» Description of the task
Set down the stretch of the text on sleeping after a mastectomy from "Exercise and Relaxation" through "and overall well-being.", word for word.

» Extracted text
++++++++++++++++++++

Managing Pain and Discomfort

After a mastectomy, taking care of yourself is really important, especially when it comes to managing pain and discomfort so you can get a good night's sleep. One helpful tip is to take any pain medication prescribed by your doctor before bedtime, so it has time to work before you try to sleep. Using pillows to support your arms and chest can also help ease discomfort by reducing strain on your muscles. If you're still feeling uncomfortable, gentle activities like deep breathing or listening to calming music before bed can help relax your body and make it easier to fall asleep. It's important to talk to your doctor about any pain or discomfort you're experiencing so they can help you find the best ways to manage it and get the rest you need to heal.

Exercise and Relaxation Techniques

Gentle exercises like stretching or walking during the day can help reduce tension in your body and make it easier to sleep at night. Before bed, try relaxation techniques like deep breathing or gentle yoga to calm your mind and relax your muscles. Listening to soothing music or to a meditation app can also help you unwind and get ready for sleep. Remember to talk to your doctor before starting any new exercise routine, and find what works best for you to promote better sleep and overall well-being.

++++++++++++++++++++

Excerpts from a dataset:
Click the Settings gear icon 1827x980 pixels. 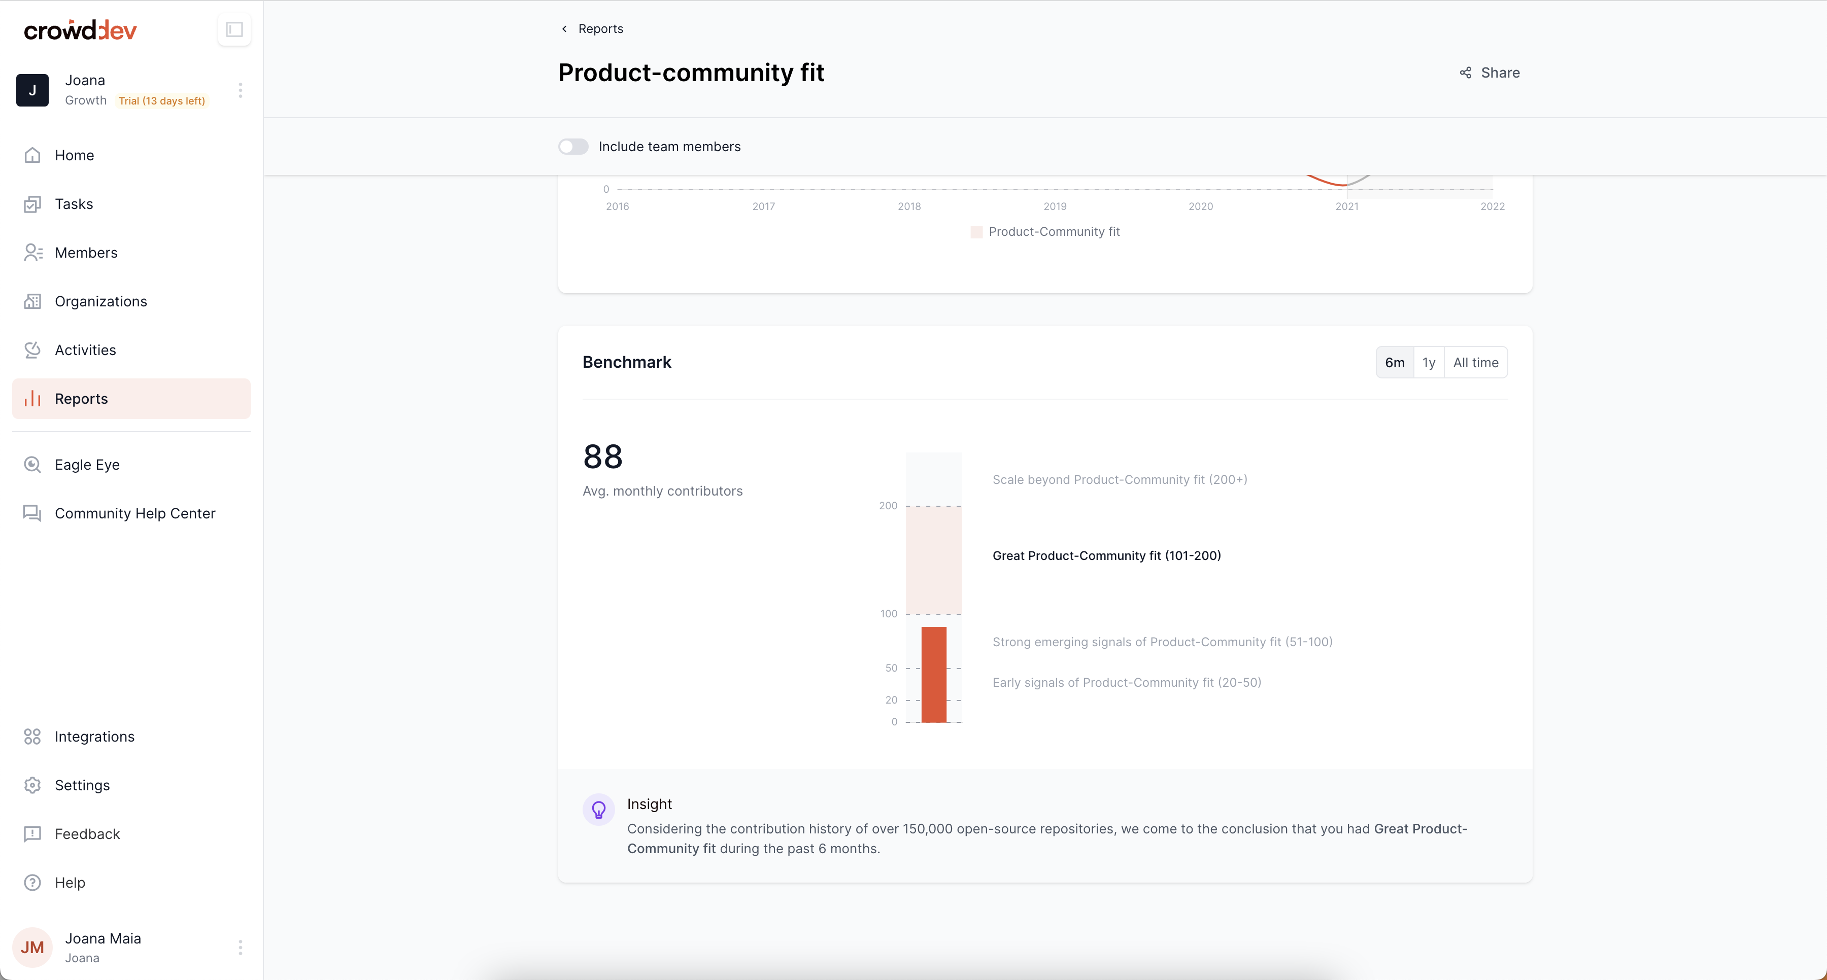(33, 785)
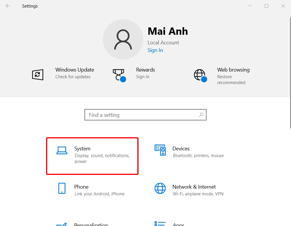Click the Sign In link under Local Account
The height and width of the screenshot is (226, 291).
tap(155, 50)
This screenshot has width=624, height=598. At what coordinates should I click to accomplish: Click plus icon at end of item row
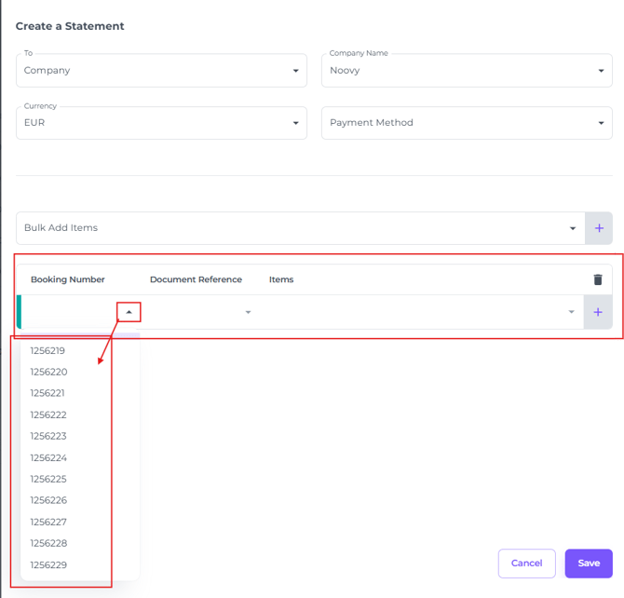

++++++++++++++++++++

» Solution for this task
Exercise and Relaxation Techniques

Gentle exercises like stretching or walking during the day can help reduce tension in your body and make it easier to sleep at night. Before bed, try relaxation techniques like deep breathing or gentle yoga to calm your mind and relax your muscles. Listening to soothing music or to a meditation app can also help you unwind and get ready for sleep. Remember to talk to your doctor before starting any new exercise routine, and find what works best for you to promote better sleep and overall well-being.